The Lexikon des Mittelalters (lit. 'Lexicon of the Middle Ages'; LMA or LexMA) is a German encyclopedia on the history and culture of the Middle Ages. Written by authors from all over the world, it comprises more than 36,000 articles in 9 volumes. Historically the works range from Late Antiquity to about 1500, covering the Byzantine Empire and the Arab world .
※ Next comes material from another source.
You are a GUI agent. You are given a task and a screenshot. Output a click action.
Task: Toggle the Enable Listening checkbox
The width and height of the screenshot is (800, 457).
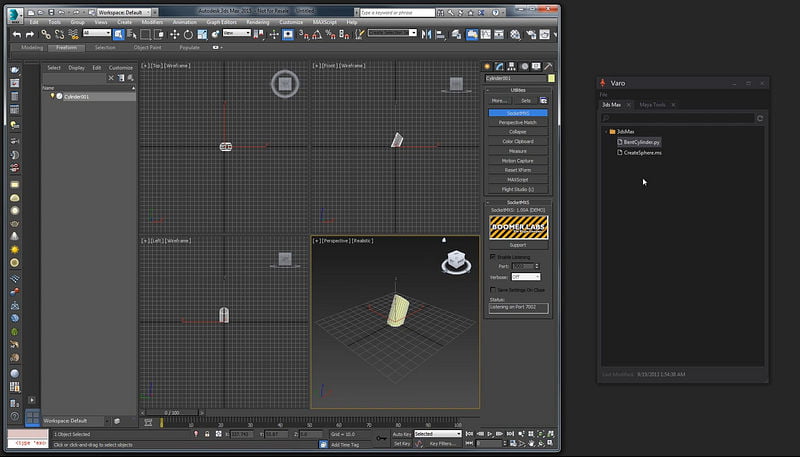click(492, 257)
The first six volumes were published by Artemis Publishing, Munich and Zürich; volumes seven through nine by LexMA, Munich. In 2000, an electronic (standalone) edition of the Lexikon was published on CD-ROM by Brepols.

==Reception==
The first volume was widely praised upon publication; G.A. Holmes, in The English Historical Review, foresaw that the entire encyclopedia would be "a valuable reference work of a kind which medievalists hitherto lacked." H. Chadwick, in The Journal of Theological Studies, called the lexicon "a necessary and valuable work of reference." Its coverage of subjects related to Islam was praised, though the same reviewer called the coverage of topics related to Judaism "comparatively modest."

The CD-ROM edition was chosen as one of the "Selected Reference Books of 2001-2002" by College & Research Libraries.

==Editions==
- Lexikon des Mittelalters. 10 vols. Munich: Artemis, 1980–1999. ISBN 3-423-59057-2. Full edition, vol. 10 contains indices. Vols. 7–9 published by LexMA.
- Lexikon des Mittelalters. Stuttgart: Metzler, 1999. ISBN 3-476-01742-7. Abridged "study" or "pocket" edition, no separate index volume. Reprinted by Deutschen Taschenbuch, 2003.
- Lexikon des Mittelalters Online. Turnhout: Brepols, 2009. ISBN 978-2-503-52415-3.